Tuesday, July 24, 2007

Vista Upgrade: Bad Decision or Worst Decision?

Yesterday, Case Western Reserve University overhauled its internal software-providing website with a new design and, among other things, upgrade editions of Windows Vista Business, Enterprise, and Ultimate.

Clearly, your God is a soulless pit of hatred for humanity.
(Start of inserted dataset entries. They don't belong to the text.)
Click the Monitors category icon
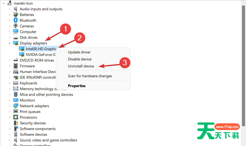The image size is (246, 146). [16, 100]
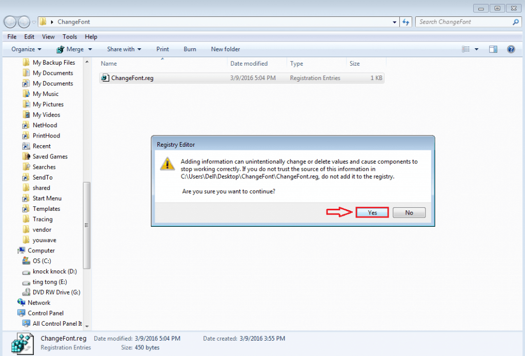525x356 pixels.
Task: Open the View menu
Action: pyautogui.click(x=48, y=37)
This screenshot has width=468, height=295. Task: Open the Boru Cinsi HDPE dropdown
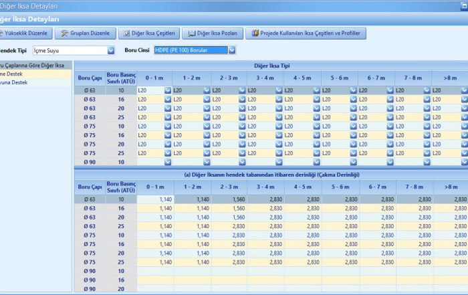click(231, 50)
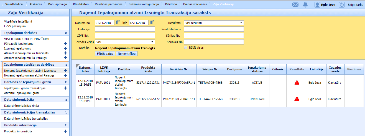
Task: Open calendar picker for Datums no
Action: click(118, 23)
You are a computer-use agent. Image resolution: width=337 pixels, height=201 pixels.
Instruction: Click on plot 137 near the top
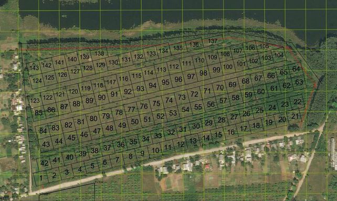pos(213,41)
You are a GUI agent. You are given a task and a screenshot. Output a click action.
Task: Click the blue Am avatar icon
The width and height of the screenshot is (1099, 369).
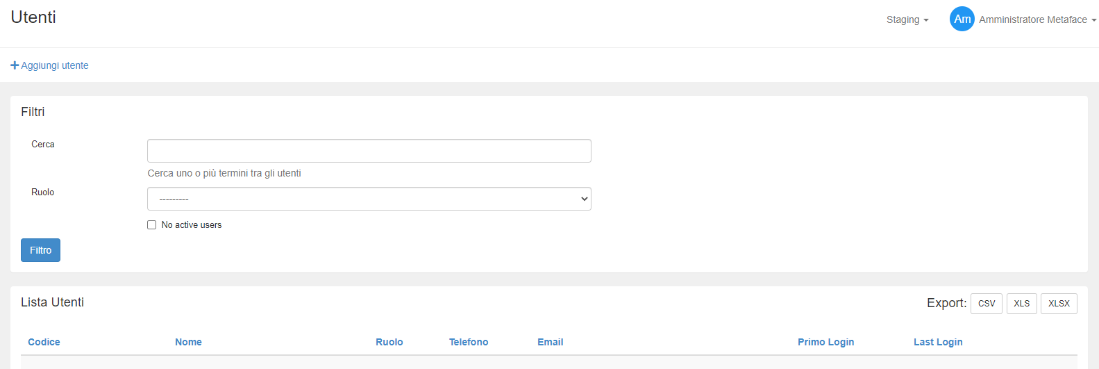pyautogui.click(x=962, y=19)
Users, on the whole, are not smart. Microsoft's Windows Vista Upgrade Advisor certainly isn't infallible. And, luckily, there exists at least one program on the Case Software Center that, if you don't uninstall it before upgrading, will render your Vista upgrade hosed upon booting it the first time. This, friends, is what as known as a "recipe for disaster". We've already gotten our first ticket in about an issue in Vista, and it quite certainly won't be our last. I'm betting we're going to have to issue some sort of report on common issues in Vista and how to work around them, or we're going to be stuck reinstalling people's operating systems ten thousand times because they didn't uninstall Symantec Antivirus before they upgraded their system. This isn't even taking into account the number of people I've seen buying half-baked "budget" systems that come pre-installed with Vista Home Basic to go along with their Celeron M processors and 512 Mb RAM and onboard graphics (yes, someone brought that base system above in - I'm still trying to wash my hands of it) that will inevitably lead to a sour Vista taste in people's mouths.

If there's any upside to this, it may drive even more people over to the Mac side of the fence. One can only hope.